─── TEXT SEGMENT

# 12ga VS. 20ga



## PoleSnatcher (Apr 6, 2004)

What guage shotgun does everyone use for deer hunting and why.

Also is there a real benieft to using a riffled barrel and sabots over a smooth bore and riffled slugs?



thanks for you opinions


----------



## PoleSnatcher (Apr 6, 2004)

I used my 20ga. this year, it is alot lighter then my 12 with a 30" barrel. Debating on buying a riffled barrel for my 870 or maybe a new 12ga.


----------



## worminator (Aug 20, 2004)

12 ga. for me. 870 smooth barrel 26 inch modified. shoots slugs like a rifle.
I like the way they drop when that ounce of lead hits home. I hit one with a 20 ga. last year and it didn't reach out and knock him down like the 12 would.


----------



## LoweBoat (Apr 14, 2004)

worninator has it dead on. If shot properly, a 12ga. will put a deer down every time. A 20ga while great for birds and rabbits, just doesn't have the power of a 12ga. Due to the extra power the deer can be further away and still be droped.


----------



## paco (May 3, 2004)

i have used a 20ga all my life . as for knock down power almost all my deer have dropped as soon as they are hit . i think a well placed shot with most any shotgun will drop a deer on the spot . my grandpa always said shot them in the neck if you don't want to chase them and that is what i do . i used to use a old 870 wingmaster with lead slugs but anything after 75 yards was iffy really seem to lose the pattern . a few years ago i got a 1100 w/ a riffled barrel and copper sabots . the gun is great i have the same pattern at 100 yards as i do at 50 yards . the scope i have on it is a burris speeddot witch is more like a sight than a scope .


----------



## ncraft150 (Apr 5, 2004)

As far as knock down power it just depends on how good a shot you are. I use a 12 gauge 870 express magnum with fully riffled barrel. The farthest shot I've taken was at 85 yards and the doe dropped instantly.


----------



## atrkyhntr (May 31, 2004)

To each his own but logic goes with the 12ga not taking away from those who use a 20ga just stating a fact...
Each will do the job under conditions suitable for the caliber and under conditions tempered by shooting the caliber at ranges that they are capable of attaining...
My rifled slug bolt action will shoot out to 150 yards from a bench with a sight vice but I'm only able to shoot 125 yards with a stable rest while hunting...

──────
─── ROWS

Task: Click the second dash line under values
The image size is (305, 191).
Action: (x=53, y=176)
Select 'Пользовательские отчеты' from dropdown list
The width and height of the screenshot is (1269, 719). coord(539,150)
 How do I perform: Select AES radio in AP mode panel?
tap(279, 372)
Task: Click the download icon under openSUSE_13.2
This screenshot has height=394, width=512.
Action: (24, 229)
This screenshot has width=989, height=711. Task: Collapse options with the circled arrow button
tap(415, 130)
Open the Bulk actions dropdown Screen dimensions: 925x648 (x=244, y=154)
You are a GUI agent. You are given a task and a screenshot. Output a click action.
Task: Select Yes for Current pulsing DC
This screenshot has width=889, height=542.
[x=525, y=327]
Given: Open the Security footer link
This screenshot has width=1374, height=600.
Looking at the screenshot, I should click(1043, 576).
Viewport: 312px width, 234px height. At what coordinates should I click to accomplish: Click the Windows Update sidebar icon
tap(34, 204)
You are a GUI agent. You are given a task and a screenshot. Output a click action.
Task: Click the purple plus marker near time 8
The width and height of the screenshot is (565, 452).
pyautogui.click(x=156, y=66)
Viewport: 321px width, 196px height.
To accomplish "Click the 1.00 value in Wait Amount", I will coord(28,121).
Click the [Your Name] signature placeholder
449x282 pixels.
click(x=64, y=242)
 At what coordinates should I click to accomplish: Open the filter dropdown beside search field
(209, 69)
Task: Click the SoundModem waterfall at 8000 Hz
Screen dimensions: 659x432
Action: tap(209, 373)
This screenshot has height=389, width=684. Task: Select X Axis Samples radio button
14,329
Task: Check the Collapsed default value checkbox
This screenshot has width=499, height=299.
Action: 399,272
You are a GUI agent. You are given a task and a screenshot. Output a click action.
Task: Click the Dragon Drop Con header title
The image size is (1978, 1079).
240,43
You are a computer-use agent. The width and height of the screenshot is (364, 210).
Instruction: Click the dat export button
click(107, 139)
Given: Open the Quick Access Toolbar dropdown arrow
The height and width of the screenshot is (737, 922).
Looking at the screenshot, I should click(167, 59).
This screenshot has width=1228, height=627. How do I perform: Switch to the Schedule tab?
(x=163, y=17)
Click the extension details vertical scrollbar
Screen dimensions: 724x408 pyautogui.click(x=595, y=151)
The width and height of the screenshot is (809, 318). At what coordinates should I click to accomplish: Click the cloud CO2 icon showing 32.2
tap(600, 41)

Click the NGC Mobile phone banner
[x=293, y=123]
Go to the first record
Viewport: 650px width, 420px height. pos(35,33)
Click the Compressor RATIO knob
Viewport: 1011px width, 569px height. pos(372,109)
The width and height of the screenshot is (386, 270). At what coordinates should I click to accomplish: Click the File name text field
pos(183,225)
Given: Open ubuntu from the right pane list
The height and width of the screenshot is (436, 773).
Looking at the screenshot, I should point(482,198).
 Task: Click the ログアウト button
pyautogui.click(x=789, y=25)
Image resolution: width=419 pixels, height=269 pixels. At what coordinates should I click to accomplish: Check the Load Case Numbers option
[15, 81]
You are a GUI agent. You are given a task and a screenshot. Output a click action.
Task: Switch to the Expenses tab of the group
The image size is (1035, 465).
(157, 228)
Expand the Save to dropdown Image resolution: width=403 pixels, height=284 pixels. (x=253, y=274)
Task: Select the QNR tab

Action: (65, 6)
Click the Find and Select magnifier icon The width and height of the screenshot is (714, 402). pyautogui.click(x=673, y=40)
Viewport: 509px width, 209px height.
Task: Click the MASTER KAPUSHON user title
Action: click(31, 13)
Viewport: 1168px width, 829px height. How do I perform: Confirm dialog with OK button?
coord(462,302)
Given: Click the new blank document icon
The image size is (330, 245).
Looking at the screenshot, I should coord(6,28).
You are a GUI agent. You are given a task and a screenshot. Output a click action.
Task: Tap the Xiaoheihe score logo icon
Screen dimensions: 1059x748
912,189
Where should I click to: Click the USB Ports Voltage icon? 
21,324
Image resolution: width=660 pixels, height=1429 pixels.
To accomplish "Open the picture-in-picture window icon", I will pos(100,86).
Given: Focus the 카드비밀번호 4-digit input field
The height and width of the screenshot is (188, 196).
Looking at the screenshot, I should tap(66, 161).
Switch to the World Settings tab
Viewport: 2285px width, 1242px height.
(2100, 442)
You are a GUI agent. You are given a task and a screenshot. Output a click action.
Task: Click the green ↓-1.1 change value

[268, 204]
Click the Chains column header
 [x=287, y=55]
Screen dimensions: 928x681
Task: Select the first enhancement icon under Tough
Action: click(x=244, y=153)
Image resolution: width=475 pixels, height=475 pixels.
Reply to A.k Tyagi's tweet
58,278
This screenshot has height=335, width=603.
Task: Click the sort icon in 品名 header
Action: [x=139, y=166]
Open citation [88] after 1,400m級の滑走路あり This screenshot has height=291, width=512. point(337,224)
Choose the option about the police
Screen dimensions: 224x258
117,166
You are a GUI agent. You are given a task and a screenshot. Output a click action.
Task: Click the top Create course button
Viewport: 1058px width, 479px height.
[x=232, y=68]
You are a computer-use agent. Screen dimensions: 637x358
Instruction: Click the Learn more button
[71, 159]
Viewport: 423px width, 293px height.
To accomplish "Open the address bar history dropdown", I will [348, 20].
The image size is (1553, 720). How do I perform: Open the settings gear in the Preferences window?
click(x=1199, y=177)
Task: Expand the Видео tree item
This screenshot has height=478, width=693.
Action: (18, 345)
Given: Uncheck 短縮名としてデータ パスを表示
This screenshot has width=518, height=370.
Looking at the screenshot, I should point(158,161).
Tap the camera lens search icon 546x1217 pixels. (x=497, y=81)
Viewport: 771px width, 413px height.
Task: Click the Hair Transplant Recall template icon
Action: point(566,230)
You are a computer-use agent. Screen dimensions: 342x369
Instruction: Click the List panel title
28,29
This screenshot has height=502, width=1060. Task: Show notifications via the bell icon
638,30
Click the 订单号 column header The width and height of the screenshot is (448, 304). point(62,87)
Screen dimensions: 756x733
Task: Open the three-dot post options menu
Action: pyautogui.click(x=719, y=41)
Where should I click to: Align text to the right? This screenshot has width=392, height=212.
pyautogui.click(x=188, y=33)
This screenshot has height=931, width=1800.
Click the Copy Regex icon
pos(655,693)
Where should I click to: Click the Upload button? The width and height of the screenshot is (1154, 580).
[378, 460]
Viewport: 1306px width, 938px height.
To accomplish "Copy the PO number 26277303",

──────

**EXERCISE REQUIREMENTS**
**a.** Reproduce the passage of the shotgun thread from "Each will do" to "capable of attaining...".
**b.** Rewrite the paragraph of the shotgun thread that begins "i have used a 20ga all my life" as a bulleted list, keeping its main facts.
**c.** Translate this sentence from the shotgun thread into Spanish: "The farthest shot I've taken was at 85 yards and the doe dropped instantly."

**TASK-BY-TASK ANSWERS**
**a.**
Each will do the job under conditions suitable for the caliber and under conditions tempered by shooting the caliber at ranges that they are capable of attaining...

**b.**
- Has used a 20-gauge for a lifetime of deer hunting.
- Almost every deer taken has dropped as soon as it was hit.
- A well-placed shot from almost any shotgun will drop a deer on the spot.
- Follows a grandfather's advice to shoot deer in the neck to avoid chasing them.
- Formerly used an old 870 Wingmaster with lead slugs, but shots beyond 75 yards were unreliable because the pattern was lost.
- A few years ago switched to an 1100 with a rifled barrel and copper sabots.
- The new gun holds the same pattern at 100 yards as at 50 yards.
- It is fitted with a Burris SpeedDot, which is more like a sight than a scope.

**c.** El disparo más lejano que he hecho fue a 85 yardas y la cierva cayó al instante.